Dr. Dagotto studies models for Strongly Correlated Electrons, mainly using computational techniques such as the Monte Carlo and Lanczos methods, and several others. The focus in recent years have been on the analysis of the physics of High Temperature Superconductors and Colossal Magnetoresistance Manganites, as well as other materials of the transition metal oxide family. In addition, work in the context of Complexity in Correlated Electrons has recently started, showing that these hard compounds have a soft electronic component. Moreover, the expertise gathered in the study of correlated systems has been recently transfered to the analysis of transport in nanostructures where these correlations play a fundamental role, such as in quantum dots and small molecules. Near future developments include the study of time dependent Density Matrix Renormalization Group techniques to analyze transport in the presence of a finite bias voltage. In the area of low-dimensional electronic systems, the emphasis will be on the influence of phonons and quenched disorder on the properties of the system. The web page of Dr. Dagotto's group is at http://sces.phys.utk.edu/. Dagotto is also part of the Theory Group at the Condensed Matter Sciences Division of Oak Ridge National Laboratory, and his group will soon be located at the Spallation Neutron Source, next to the ORNL Nanocenter.

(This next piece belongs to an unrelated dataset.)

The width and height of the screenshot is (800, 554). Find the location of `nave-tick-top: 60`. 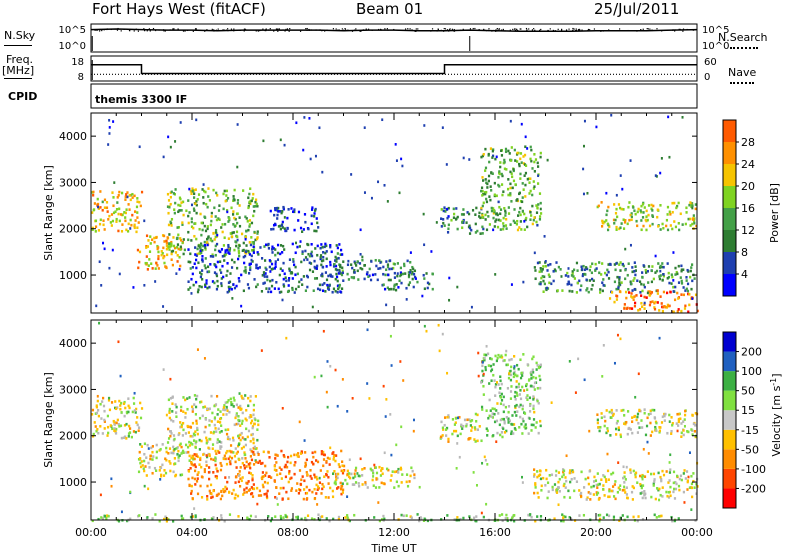

nave-tick-top: 60 is located at coordinates (710, 62).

Dr. Eguiluz does calculations on many-body excitations in real metals. He calculates collective response systems using actual wave functions for metals. These computationally intense methods require parallel codes on vectorized computers. He also keeps abreast of recent advances in many-body theory, an interest he shares with Dr. Quinn.
Dr. Moreo has focused her research on the study of systems of Strongly Correlated Electrons, using a variety of many-body techniques including the use of computational methods. She recently introduced a phenomenological model to study High Temperature Superconductors, that captures the generation of stripes as observed experimentally. Recent efforts have included phonons in the simulations. Previous work also addressed the physics of CMR manganites and several spin systems. Currently she is devoting part of her time into the analysis of charge transport in correlated nanoscale systems. Her research web page is located at http://sces.phys.utk.edu/. She is also part of the Theory Group at the Condensed Matter Sciences Division of Oak Ridge National Laboratory, and her group will soon be located at the Spallation Neutron Source, next to the ORNL Nanocenter.
In addition to many-body theory, Dr. Quinn's interests encompass electronic structure, electron-electron and electron phonon interactions, superconductivity, magnetism, transport properties, nanostructures, magnetic semiconductors, strongly interacting two dimensional systems, quantum phase transitions, quantum Hall effect, composite Fermions, and collective excitations. [Dr. Quinn's Page]
Dr. Zhang's research areas are in theoretical condensed
matter physics, surface physics, and materials science. He uses a variety
of theoretical/computational approaches to investigate various surface
dynamical phenomena and fundamental mechanisms of pattern formation and
thin film growth.